▶ TEXTO:
# # # #

Lo cierto es que este país fue arrojado al mundo conocido, al ardor caliente de una guerra que nos dijeron que era «fría». Acá no iba a pasar nada, nos dijeron, que lo que acontecía afuera de aquí no nos sucedería. Y cómo no creerlo, si siempre estuvimos por fuera.
Y la viejecita recordaba los tiempos de Allende y la Unidad Popular. Y como ciertos líderes le hablaban del Socialismo
y le decían eres pobre viejita pero un día llegará el Socialismo ¿viste? y terminarán todos tus sufrimientos
que son consecuencia directa de la apropiación de la plusvalía
que produce la fuerza de trabajo que no te paga el burgués,
que, aliado a la cacha de la espada, y etc., etc., etc.
Y la viejecita susurraba en las gélidas frígidas noches:
¡Cuándo llegará el Socialismo! (Redolés, 2023, s. d.).
En un momento de fulgurante convencimiento, creímos que era posible ser algo más que el testigo silencioso y tímido que, en punta de pies, se asoma, desde una esquina, a contemplar la Historia de allá afuera, y que nuestra insularidad constitutiva, nuestra tangencialidad histórica, fuera acaso garantía de excepcionalidad en el escenario de una «guerra fría», que se desataba caliente y cínica en el «fuego inextinguible» del Napalm y los Hawker Hunter[2] por todas las esquinas olvidadas del planeta. ¡Hybris! ¡Sí! Creímos que era posible inaugurar el Socialismo acá nomás, a través de elecciones y de una «vida de izquierda» que finalmente nos llevaría a esa existencia desconocida, pero «verdadera», en donde «terminarán todos los sufrimientos de la viejecita». La «vida verdadera» es aquella posterior a esos padecimientos y es la bienaventuranza que traía el Pueblo bajo el brazo. Ese Pueblo, nos dice Silvia Schwarzböck, fue una experiencia suprasensible, por ende, sublime, y en cuanto experiencia inaprehensible frente a la totalidad, también irrepresentable:
Ese Pueblo como infinitud y Totalidad combinadas, no puede ser contado en términos de juicio, ser objeto de conocimiento: su presencia desborda los sentidos. En ese instante de desborde sensorial[3], el Pueblo es juzgado en un juicio estético, como siendo sublime. […]. La formación de un colectivo que actúa en nombre del Pueblo al que considera portador de la vida verdadera, y lo hace sin consultarlo, constituye un problema estético (2016, p. 33).

# # # #

▶ QUÉ SE PIDE:
1. ¿Puedes duplicar, sin cambiar nada, el pasaje del texto sobre la Unidad Popular y el Socialismo que empieza en las palabras "Lo cierto es" y termina después de "2023, s. d.)."?
2. ¿Puedes anotar sin cambios las líneas de los registros que van desde la que contiene "Where should I" hasta el final de los registros, con ambos extremos incluidos?
Los registros no guardan ninguna relación con el texto.

▶ REGISTROS DE DATOS:
# # # #

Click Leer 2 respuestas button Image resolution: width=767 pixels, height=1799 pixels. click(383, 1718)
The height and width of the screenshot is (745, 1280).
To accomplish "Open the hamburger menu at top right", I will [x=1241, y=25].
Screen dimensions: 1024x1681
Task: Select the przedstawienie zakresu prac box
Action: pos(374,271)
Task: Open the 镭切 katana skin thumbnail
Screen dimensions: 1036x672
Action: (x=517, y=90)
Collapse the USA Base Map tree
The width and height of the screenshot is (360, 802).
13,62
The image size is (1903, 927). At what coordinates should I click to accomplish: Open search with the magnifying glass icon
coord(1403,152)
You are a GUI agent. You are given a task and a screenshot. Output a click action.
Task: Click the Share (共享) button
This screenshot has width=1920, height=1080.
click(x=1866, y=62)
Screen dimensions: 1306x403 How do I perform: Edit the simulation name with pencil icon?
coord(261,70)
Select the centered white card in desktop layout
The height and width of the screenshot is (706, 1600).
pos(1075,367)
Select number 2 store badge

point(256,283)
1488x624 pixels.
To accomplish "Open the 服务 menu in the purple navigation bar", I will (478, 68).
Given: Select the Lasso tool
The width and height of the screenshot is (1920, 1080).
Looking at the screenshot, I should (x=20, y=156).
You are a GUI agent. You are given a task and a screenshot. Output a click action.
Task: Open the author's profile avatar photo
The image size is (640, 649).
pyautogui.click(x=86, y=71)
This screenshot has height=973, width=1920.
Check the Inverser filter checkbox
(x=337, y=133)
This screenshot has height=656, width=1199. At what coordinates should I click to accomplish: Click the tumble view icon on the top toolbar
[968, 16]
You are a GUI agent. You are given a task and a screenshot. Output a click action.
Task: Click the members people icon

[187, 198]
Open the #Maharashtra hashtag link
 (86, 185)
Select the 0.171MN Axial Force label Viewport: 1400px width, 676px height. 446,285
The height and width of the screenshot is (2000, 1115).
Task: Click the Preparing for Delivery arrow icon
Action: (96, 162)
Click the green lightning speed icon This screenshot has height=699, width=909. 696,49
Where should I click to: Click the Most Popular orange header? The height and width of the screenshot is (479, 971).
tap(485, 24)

# # # #

▶ LAS RESPUESTAS:
1.
Lo cierto es que este país fue arrojado al mundo conocido, al ardor caliente de una guerra que nos dijeron que era «fría». Acá no iba a pasar nada, nos dijeron, que lo que acontecía afuera de aquí no nos sucedería. Y cómo no creerlo, si siempre estuvimos por fuera.
Y la viejecita recordaba los tiempos de Allende y la Unidad Popular. Y como ciertos líderes le hablaban del Socialismo
y le decían eres pobre viejita pero un día llegará el Socialismo ¿viste? y terminarán todos tus sufrimientos
que son consecuencia directa de la apropiación de la plusvalía
que produce la fuerza de trabajo que no te paga el burgués,
que, aliado a la cacha de la espada, y etc., etc., etc.
Y la viejecita susurraba en las gélidas frígidas noches:
¡Cuándo llegará el Socialismo! (Redolés, 2023, s. d.).

2.
Where should I click to: Click the Most Popular orange header? The height and width of the screenshot is (479, 971).
tap(485, 24)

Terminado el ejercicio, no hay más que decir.